At High Mowing School in Wilton—the first Waldorf high school founded in the United States and only boarding Waldorf school in North America, science teacher and farmer Brad Miller is weaving horticulture into the curriculum. Founded on the teaching of German philosopher Rudolf Steiner, the school emphasizes hands-on learning, awareness of the natural world, and integration of academic subjects.
Miller has students working in a CSA to connect the school and its agricultural activities with the community. Some students have work opportunities with the dairy herd at the neighboring Temple Wilton Community Farm, founded by Trauger Groh, Lincoln Geiger and Anthony Graham in 1985, and dedicated to Rudolf Steiner’s biodynamic farming philosophy.
Groh notes that High Mowing students help to grow food that is served in school meals. Students also work in the kitchen and learn nutrition and culinary skills. “This is just the beginning,” Groh says. “This should develop into a very interesting system.”
Groh emigrated from Germany 25 years ago, bringing ideas discussed in Germany at that time of how farmers could achieve farm ownership and work together without employing each other. He found his farming partners to help develop the farm in Wilton—and hatched the idea of Community Supported Agriculture along with some like-minded associates in western Massachusetts. The two farms—Indian Line Farm in Egremont, Mass. and Temple Wilton Community Farm—began their first full CSA seasons in 1986.

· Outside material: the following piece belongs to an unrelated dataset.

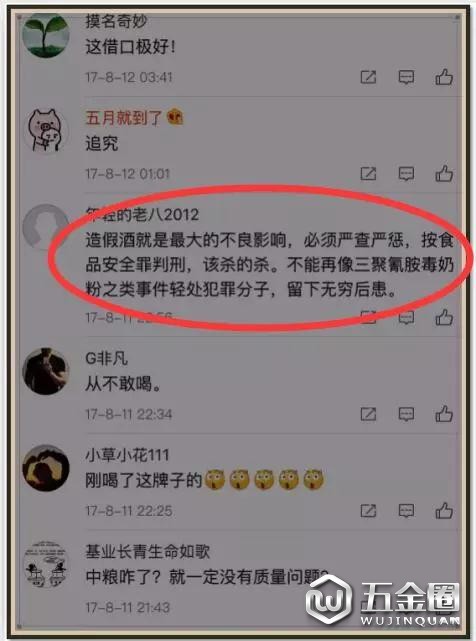Reply to the comment "这借口极好!"
476x641 pixels.
(x=406, y=77)
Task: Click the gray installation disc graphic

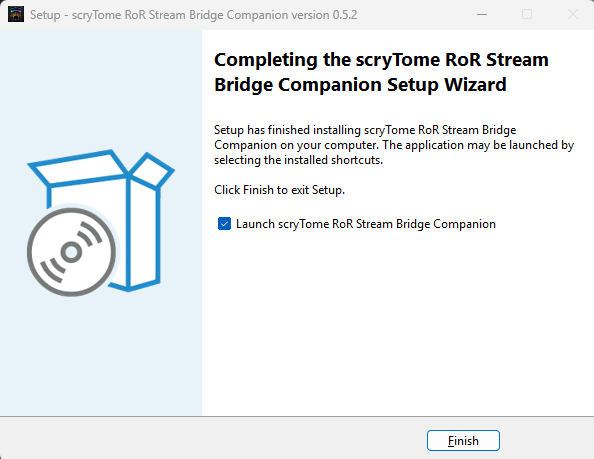Action: (x=72, y=252)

The Temple Wilton Community Farm has always been a year-round CSA, and now provides over 110 member households with vegetables, milk, yogurt, eggs and meat. Milk from the 17-20 milking cows is also sold to neighbors who are not members. The farm has now opened a café.

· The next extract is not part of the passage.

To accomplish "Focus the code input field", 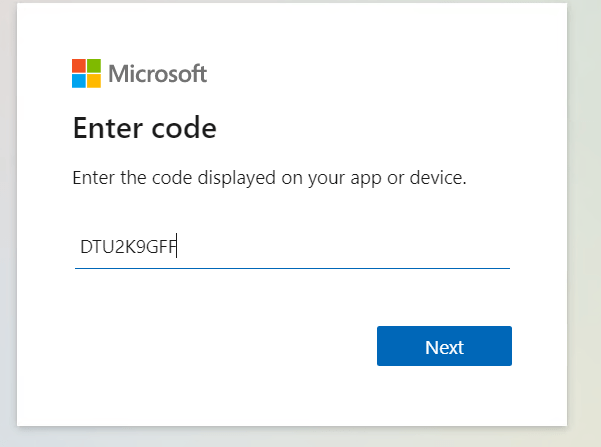I will coord(292,247).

CSAs have gained great popularity in recent years as a way to organize marketing of farm produce and engage customers in the life, risks and bounty of a farm. Forty-three farms have listed their CSAs in the department’s directory (http://www.nh.gov/agric/publications/documents/csa.pdf). “Now we have CSAs all around us,” Groh marvels. “The time has come for this concept.” Groh, now retired, says their experimental farm business structures have supported acquisition of land and buildings
During discussion at the NH Association of Conservation Districts annual meeting, a young woman volunteered that she loves CSA membership because she learns about and tries new vegetables she would not have otherwise purchased. Farmers keep finding new and unique ways to offer CSA products and services to member customers. No wonder at least two articles in New Hampshire media are recommending CSA shares for Christmas giving.